Background information
- Born: 31 October 1969 (age 56) Brittany, France
- Genres: Jazz, Classical music
- Occupations: Musician, Composer, Band leader
- Instruments: Clarinets, Basset-horn, Bass clarinet, soprano saxophone, Diatonic accordion
- Label: Les neuf filles de Zeus
- Website: lesneuffillesdezeus.com

= Catherine Delaunay =

French jazz clarinet player and composer

Catherine Delaunay (born 31 October 1969) is a French jazz clarinet player and composer, best known as a leader of Y'en a qui manquent pas d'air. She is also a member of the French Laurent Dehors's big band "Tous Dehors".

==Biography==
Delaunay grew up in Brittany, France. She started studying the clarinet at the age of six in a local music school. Later on, she studied the piano (1978–1985) and drums (1991 and 1994).
She then studied music at the Conservatoire National de Région de Rennes.

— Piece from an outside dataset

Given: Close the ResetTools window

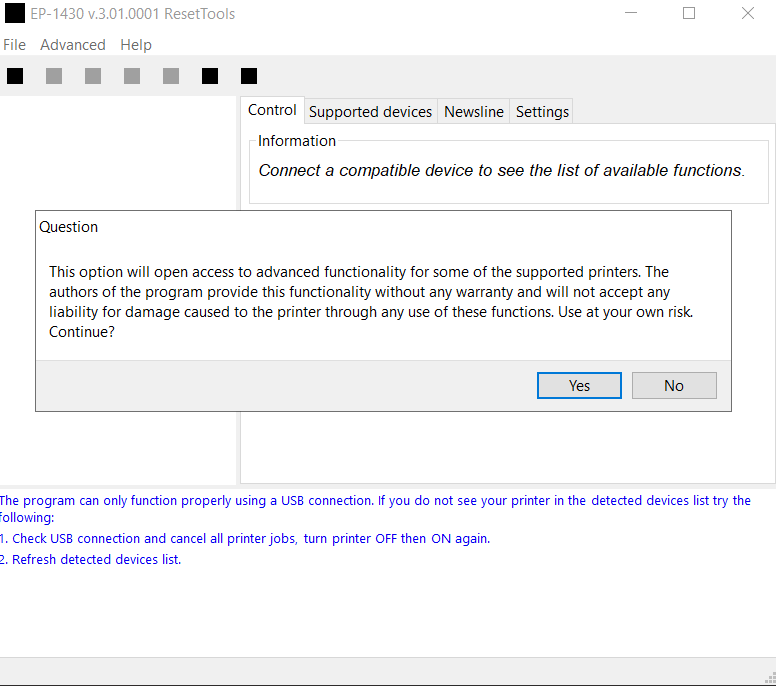Looking at the screenshot, I should pyautogui.click(x=747, y=14).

From 1989 to 1995, she studied at the Conservatoire National Supérieur de Musique de Lyon (CNSMD). She studied the clarinet with Jacques Di Donato (where she passed the Diplôme National d'Etudes Supérieures Musicales of clarinet in 1993), Chamber Music with Jacques Aboulker (where she passed the Certificat d'Etudes Spécialisées of chamber music in 1993), Contemporary music (where she passed the Certificat d'Etudes Complémentaires Spécialisées "Atelier instrumental du XXème siècle" in 1993), Composition, Musical Analysis and Harmony with Loïc Mallié, and 5 keys clarinet and chalumeau with Jean-Claude Veilhan (where she passed the Certificat d'Etudes Complémentaires Spécialisées de clarinet ancienne et chalumeau in 1995). From 1991 to 1994, she also studied drums with Jean-Louis Mechali.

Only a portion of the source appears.